Nací durante el pontificado de Pío XI. Hasta hoy, he visto sucederse los de Pío XII, Juan XXIII, Pablo VI, Juan Pablo I, Juan Pablo II, Benedicto XVI y Francisco. Siete papas en mi historia de vida. Tengo la mejor impresión de todos. A algunos, los conocí en directo.
La Acción Católica, brazo secular del apostolado jerárquico de la Iglesia, la creó Pío XI; me adherí a ésta en mi juventud. Vio Pío XI la influencia negativa o positiva que podía tener la cinematografía y fundó, como medio de apostolado, la Oficina Católica Internacional de Cine (OCIC), que tuvo su filial en Venezuela, el Centro de Cultura Fílmica, al cual pertenecí.
En 1939 -tenía 13 años y vivía en San José de Costa Rica- murió Pío XI. Sin televisión, seguimos los sucesos por la radio. Recibimos alegres la elección del su sucesor que se esperaba: el cardenal Eugenio Pacelli. A principios de la década del 30, en Los Teques, oí su voz desde Buenos Aire, donde asistió como delegado papal a un Congreso Eucarístico. Fue Pío XII un gran papa, cuya profunda espiritualidad trascendía, se hacía sensible, al recibir su electrizante bendición. Tuve esta experiencia en directo, tanto en Roma como Castel Gandolfo, en 1954 y 1956. Odiado por los comunistas rusos, en hábil propaganda, éstos lo disfamaron por indiferente ante el Holocausto. Cayó en desgracia entre no pocos judíos. Incluso hasta hoy, abiertos ya los Archivos de Vaticano, donde está la verdad.
Muere Pío XII en 1958 y es electo Juan XXIII. Corto reinado -4 años- pero fecundo. El pueblo lo llamó el Para Bueno. Convocó el Concilio Vaticano II. Trascendente. Hubo cambios y propuestas que le dieron vigor contemporáneo a la Iglesia. En 1962 el desarrollo del Vaticano II recayó sobre su sucesor Pablo VI. En esos momentos, la figura del Papa gozaba de mucho prestigio mundial. Lo desafió valientemente Pablo VI: en 1968 sacó su encíclica Humanae Vitae para defender la vida, como tocaba y sigue tocando a la Iglesia. Por supuesto, tuvo un rechazo general de los partidarios del control de la natalidad. Lo vi y oí en Roma los años 1964, 1973 y 1976.
Brevísimo reinado de 33 días el de Juan Pablo I que sucedió a Pablo VI en 1978, pero también fecundo. En cuatro catequesis desde la Cátedra de San Pedro, junto a su inolvidable sonrisa, dejó invalorable doctrina.
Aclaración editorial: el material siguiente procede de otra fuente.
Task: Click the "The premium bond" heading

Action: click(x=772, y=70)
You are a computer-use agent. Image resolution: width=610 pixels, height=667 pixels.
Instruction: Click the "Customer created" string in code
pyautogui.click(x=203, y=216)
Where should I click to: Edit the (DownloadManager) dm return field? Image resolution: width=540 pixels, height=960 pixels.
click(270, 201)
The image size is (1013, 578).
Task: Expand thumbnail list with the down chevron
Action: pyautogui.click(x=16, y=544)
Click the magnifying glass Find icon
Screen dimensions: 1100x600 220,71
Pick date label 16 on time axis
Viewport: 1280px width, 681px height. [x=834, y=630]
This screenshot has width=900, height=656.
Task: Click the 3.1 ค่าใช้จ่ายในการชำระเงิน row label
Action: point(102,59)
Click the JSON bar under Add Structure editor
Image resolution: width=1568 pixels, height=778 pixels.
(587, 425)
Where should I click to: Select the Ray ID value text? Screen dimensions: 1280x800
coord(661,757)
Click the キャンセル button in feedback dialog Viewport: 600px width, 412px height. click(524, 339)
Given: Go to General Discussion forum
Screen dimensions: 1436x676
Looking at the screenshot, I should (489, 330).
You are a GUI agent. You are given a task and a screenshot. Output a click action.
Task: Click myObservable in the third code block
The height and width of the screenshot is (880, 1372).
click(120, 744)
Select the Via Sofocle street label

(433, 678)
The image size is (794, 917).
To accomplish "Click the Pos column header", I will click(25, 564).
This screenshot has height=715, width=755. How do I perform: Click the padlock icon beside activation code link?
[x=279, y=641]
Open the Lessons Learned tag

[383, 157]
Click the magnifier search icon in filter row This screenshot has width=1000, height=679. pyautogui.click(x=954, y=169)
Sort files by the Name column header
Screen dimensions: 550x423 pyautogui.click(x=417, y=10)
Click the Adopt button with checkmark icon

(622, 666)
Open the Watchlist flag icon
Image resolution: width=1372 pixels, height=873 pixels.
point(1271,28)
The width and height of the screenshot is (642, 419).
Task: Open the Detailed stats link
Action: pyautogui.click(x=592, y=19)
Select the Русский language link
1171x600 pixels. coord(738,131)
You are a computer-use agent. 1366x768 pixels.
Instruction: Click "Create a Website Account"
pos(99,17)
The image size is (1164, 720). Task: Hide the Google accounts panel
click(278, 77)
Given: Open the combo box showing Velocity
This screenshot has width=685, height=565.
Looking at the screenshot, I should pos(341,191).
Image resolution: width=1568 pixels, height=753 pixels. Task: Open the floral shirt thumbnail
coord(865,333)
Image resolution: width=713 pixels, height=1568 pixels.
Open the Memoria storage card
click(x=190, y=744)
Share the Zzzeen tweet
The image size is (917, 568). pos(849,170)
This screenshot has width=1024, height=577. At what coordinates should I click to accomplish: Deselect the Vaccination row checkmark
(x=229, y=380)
Lo siguió Juan Pablo II, ese mismo año, de quien poco hay que hablar, pues su carisma y arrastre llegó a todos los rincones del planeta. Le dio a la Iglesia una de las páginas más brillantes de su historia. Lo conocí en Manaos y Caracas. Después vino Benedicto XVI, ya en el siglo XXI -2005-, desconocido para muchos, pero un gran teólogo, el más importante de lo últimos siglos, cuyas encíclicas son una joya de doctrina y humanidad. Ningún católico debería dejar de leerlas. Su renuncia al papado, reconociendo su incapacidad para soportar el peso de las Iglesia, es el acto más valiente y heroico de papa alguno. En 1977 recibí en Munich la comunión de las manos del cardenal Joseph Ratzinger, arzobispo de la ciudad.
Tengo una palabra para definir a cada no de estos pontífices: Pío XI, el respetado; Pío XII, el calumniado; Juan XXIII, el amado; Pablo VI, el criticado; Juan Pablo I, el fugaz; Juan Pablo II, el aclamado; Benedicto XVI, el desconocido. Y en cuanto al último, Francisco, el vilipendiado. Llegó al papado en 2013.
Jamás había caído tanta saña sobre un papa contemporáneo. Critican todo cuanto pretenden que dice o no dice, que hace o no hace. Pretenden, porque se toman titulares mal intencionados, fuera de contexto, ni siquiera terminan de leer la noticia donde aparece la verdad; ni van a las fuentes del Vaticano, allí día a día se ve cómo Francisco se ocupa de dar criterio sobre todos y cada uno de los conflictos mundiales. Posiciones políticas no, por supuesto, ni puede ni debe hacerlo, su mandato es católico, universal. Unos lo acusan de comunista, otros de nazista. En su decidida opción por los pobres y los pecadores, sigue a Jesucristo, a la Doctrina Social de la Iglesia. Es jesuita, pero no escogió el nombre de Ignacio, sino el del pobrecito de Asís para su pontificado. Su actuación como jefe máximo de la Iglesia Católica es sincera, auténtica, limpia, santa, libre y acertada.